4

I have a main config file, let's say config.yaml:

num_layers: 4
embedding_size: 512
learning_rate: 0.2
max_steps: 200000

I'd like to be able to override this, on the command-line, with another file, like say big_model.yaml, which I'd use conceptually like:

python my_script.py --override big_model.yaml

and big_model.yaml might look like:

num_layers: 8
embedding_size: 1024

I'd like to be able to override with an arbitrary number of such files, each one taking priority over the last. Let's say I also have fast_learn.yaml

learning_rate: 2.0

And so I'd then want to conceptually do something like:

python my_script.py --override big_model.yaml --override fast_learn.yaml

What is the easiest/most standard way to do this in hydra? (or potentially in omegaconf perhaps?)
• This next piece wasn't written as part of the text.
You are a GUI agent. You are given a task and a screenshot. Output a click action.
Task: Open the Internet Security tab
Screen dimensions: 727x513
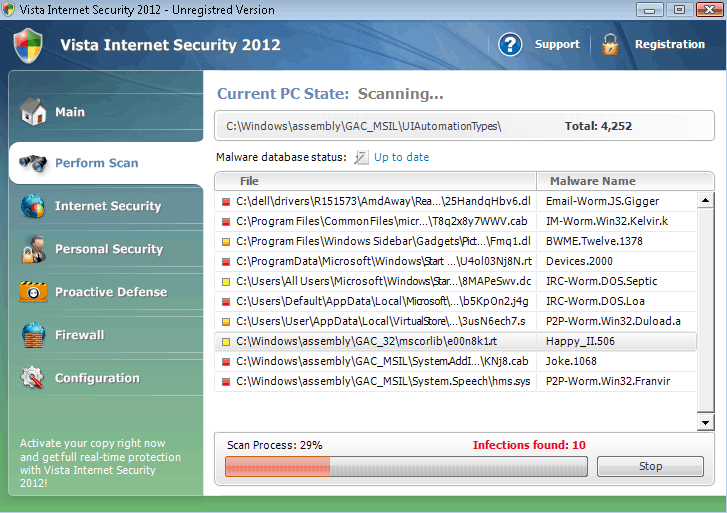tap(107, 206)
(note that I'd like these override files to ideally just be standard yaml files, that override the earlier yaml files, ideally; though if I have to write using override DSL instead, I can do that, if that's the easiest/best/most standard way)

Hugh Perkins
  • 7,975
  • 7
  • 63
  • 71
  • You may be interested in my answer to [this](https://stackoverflow.com/q/67715171) question. – Jasha Jun 08 '21 at 08:49

2 Answers2

2

It sounds like package override might be the a good solution for you.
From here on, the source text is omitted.